* _Using the information_
- a) From the article on breastfeeding a NICU baby, list the section headings that appear under "How to Breastfeed your NICU Baby."
- b) According to the article on breastfeeding a NICU baby, how old was the writer's son when breastfeeding could first be attempted?
- c) Extend the article on breastfeeding a NICU baby, starting after its final sentence.

Image by Joshua Smith
By Jackie Scrivanich, Contributing Writer
The Journey of Breastfeeding our NICU Baby
My first son was born too early and was in the NICU for eight days, and as if that were not enough, we were not able to attempt to breastfeed until he was four days old.
The NICU nurses took good care of my son, but it was not a very conducive environment for breastfeeding. This was unintentional as they really were trying to do what was best, but they failed to help me help him.
Instead of offering me help as soon as possible, I was waking up every 3 hours (yes, I had no choice but to do scheduled feedings) and breastfeed my son for about 30 minutes. Then they would feed him a whole feed of breastmilk via a tube. Then I would go pump and get some sleep. To say I was exhausted would have been an understatement.
I had to put my foot down and see the doctor many times. The nurses encouraged me to use a bottle so they could see how much he was eating; we declined. One nurse was sure my son was not getting any milk from me since she could not see any milk in the corners of his mouth when he nursed (never has that happened when I nurse him). He was getting milk from me and then they were feeding him a full feed, as if I had not fed him. Then in three hours he was not hungry because he was fed too much the feed before. It was very discouraging.
Now that I have successfully been through this situation, I would like to pass on some of what I learned to you. There are a few things that really helped me to successfully breastfeed while I had a NICU baby.
Image by Cheryl
How to Breastfeed your NICU Baby
Skin to Skin
This is so important to ensure you do. Skin to skin promotes healthy body temperature for baby, helps with bonding, and encourages your milk to come in. There are usually curtains that can be used to give you privacy when doing skin to skin. It was highly encouraged at the children’s hospital we were in.
Preemie? Milk not in? There’s an Herb for that!
Blessed thistle and fenugreek are two great natural herbs you can take to encourage your milk to come in or to get a higher production of milk. I took both of these, as my baby was a preemie and I was worried my milk would be delayed. Also, since he was a NICU baby, I was not able to help him and love on him like most mothers can after birth. Plus the added stress of the whole ordeal made me concerned for my milk production.
Practice Different Holds
Due to the possible smaller size of your NICU baby and even the medical issues they may be experiencing, it is important to be knowledgeable about different breastfeeding holds that you can try. Football hold might work for you and your baby but it might not for someone else.

Source records:
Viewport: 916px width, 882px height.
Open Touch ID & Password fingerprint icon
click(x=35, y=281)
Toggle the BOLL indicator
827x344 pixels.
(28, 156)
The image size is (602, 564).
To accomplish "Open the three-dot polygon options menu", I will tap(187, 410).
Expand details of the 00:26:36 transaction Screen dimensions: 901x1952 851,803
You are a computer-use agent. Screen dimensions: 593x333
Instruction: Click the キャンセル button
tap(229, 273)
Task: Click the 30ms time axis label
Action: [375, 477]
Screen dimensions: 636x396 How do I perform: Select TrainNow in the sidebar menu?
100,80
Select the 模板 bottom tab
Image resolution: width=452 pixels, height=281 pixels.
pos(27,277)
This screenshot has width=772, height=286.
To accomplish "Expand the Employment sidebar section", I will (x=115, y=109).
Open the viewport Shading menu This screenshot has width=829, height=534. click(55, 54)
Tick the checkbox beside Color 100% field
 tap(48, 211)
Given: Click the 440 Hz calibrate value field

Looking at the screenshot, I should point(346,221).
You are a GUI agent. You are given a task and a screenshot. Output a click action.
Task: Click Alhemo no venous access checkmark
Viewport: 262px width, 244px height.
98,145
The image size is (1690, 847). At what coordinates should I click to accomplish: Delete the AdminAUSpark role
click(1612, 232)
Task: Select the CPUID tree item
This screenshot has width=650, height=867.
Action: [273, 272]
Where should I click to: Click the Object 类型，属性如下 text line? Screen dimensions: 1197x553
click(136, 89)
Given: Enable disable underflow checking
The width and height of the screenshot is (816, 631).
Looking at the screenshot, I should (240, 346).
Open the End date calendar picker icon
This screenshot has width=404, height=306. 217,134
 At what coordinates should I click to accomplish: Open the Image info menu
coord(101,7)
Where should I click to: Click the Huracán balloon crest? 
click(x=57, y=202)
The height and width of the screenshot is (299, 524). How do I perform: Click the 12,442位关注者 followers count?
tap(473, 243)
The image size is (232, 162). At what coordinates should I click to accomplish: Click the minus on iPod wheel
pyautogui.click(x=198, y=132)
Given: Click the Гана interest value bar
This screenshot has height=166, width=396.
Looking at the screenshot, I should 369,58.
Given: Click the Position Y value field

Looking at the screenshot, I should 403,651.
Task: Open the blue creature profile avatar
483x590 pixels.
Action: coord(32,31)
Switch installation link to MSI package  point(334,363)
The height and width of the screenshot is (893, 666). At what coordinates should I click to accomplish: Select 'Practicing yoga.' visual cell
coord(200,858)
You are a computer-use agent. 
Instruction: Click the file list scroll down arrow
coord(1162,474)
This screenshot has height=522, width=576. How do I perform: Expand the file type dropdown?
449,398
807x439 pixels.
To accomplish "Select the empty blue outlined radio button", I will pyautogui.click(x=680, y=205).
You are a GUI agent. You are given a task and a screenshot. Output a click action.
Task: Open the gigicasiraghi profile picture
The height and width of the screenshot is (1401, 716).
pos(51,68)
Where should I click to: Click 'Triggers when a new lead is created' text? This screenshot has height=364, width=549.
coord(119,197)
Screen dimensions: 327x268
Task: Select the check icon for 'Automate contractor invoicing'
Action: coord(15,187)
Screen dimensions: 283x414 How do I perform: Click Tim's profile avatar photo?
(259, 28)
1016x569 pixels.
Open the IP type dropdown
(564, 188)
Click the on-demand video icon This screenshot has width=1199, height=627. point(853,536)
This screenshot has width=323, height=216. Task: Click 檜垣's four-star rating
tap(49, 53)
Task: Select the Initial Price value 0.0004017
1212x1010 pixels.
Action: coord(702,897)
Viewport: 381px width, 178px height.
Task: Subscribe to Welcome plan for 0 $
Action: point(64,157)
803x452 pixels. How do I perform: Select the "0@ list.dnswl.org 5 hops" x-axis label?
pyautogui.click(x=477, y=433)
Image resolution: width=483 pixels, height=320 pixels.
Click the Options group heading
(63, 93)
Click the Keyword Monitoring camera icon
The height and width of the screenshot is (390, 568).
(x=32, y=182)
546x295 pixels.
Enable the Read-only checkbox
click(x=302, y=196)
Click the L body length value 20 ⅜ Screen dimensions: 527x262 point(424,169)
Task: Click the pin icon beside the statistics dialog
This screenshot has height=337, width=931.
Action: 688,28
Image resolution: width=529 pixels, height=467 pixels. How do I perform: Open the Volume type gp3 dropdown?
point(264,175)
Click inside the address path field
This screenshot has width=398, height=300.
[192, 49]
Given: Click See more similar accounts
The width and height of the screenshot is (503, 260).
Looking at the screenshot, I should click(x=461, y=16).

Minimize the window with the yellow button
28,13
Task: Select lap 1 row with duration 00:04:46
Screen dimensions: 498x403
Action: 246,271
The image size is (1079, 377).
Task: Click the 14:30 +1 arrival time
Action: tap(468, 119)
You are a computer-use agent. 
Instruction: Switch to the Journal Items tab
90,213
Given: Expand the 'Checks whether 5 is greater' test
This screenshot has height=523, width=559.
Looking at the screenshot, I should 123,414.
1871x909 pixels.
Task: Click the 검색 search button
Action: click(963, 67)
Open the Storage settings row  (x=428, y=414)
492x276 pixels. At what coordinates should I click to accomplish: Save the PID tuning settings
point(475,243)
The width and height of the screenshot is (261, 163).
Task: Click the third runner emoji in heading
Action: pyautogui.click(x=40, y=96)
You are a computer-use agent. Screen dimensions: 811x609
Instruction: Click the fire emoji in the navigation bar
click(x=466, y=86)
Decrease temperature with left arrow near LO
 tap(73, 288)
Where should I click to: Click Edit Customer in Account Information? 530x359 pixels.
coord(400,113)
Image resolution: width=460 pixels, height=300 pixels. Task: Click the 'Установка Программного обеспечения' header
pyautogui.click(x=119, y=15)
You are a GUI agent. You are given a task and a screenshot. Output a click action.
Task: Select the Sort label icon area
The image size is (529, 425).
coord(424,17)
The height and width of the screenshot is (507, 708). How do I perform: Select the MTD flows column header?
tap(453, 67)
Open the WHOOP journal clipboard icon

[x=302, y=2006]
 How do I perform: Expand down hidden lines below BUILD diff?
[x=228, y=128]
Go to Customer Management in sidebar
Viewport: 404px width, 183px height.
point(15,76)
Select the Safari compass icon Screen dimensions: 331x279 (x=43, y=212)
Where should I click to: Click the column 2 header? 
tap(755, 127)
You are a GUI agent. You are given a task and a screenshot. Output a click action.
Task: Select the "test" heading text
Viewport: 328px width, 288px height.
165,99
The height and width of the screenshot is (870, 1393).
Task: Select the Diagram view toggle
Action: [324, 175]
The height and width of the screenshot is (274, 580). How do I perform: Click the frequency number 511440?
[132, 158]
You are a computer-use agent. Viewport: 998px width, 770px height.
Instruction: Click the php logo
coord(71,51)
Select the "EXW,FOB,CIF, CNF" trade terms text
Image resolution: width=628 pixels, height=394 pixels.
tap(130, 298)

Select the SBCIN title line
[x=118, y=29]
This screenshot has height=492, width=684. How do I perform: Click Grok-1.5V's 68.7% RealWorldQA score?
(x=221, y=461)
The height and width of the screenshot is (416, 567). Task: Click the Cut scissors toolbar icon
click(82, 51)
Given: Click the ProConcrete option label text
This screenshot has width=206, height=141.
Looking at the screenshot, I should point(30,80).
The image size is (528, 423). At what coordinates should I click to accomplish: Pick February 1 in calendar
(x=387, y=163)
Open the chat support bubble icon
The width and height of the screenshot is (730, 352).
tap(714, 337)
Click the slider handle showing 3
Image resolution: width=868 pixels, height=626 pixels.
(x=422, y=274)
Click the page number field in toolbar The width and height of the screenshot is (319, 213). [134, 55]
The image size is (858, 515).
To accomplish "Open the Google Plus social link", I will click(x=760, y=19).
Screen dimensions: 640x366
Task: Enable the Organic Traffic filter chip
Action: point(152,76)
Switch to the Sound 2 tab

* _Responses by item number_
- a)
- Skin to Skin
- Preemie? Milk not in? There's an Herb for that!
- Practice Different Holds

- b) He was four days old.

- c)
See a Lactation Consultant
Most hospitals will have one available for you to talk to in order to help you and your baby successfully breastfeed. If not, there are plenty of trained lactation consultants who can come and help you. Get a few numbers from friends so you have someone to go to.
Have patience for yourself and your baby. I cannot stress this enough. This is new to both of you. Mom and baby pairs that do not have the added stress of the NICU have difficulties breastfeeding, imagine how much more of a challenge it may be for a mom and NICU baby pair. For me, my son could not even try to nurse until day four! I was so worried he would not be able to latch because we waited so long. But we were successful eventually.
SNS or Supplemental Nursing System
An SNS is a nursing system where you use add breastmilk to a container and from the container is a tube that leads to the breast. When baby is in a nursing position they can get milk from the tube. This can encourage baby to learn to nurse if they are having challenges. We used an SNS to leave the hospital.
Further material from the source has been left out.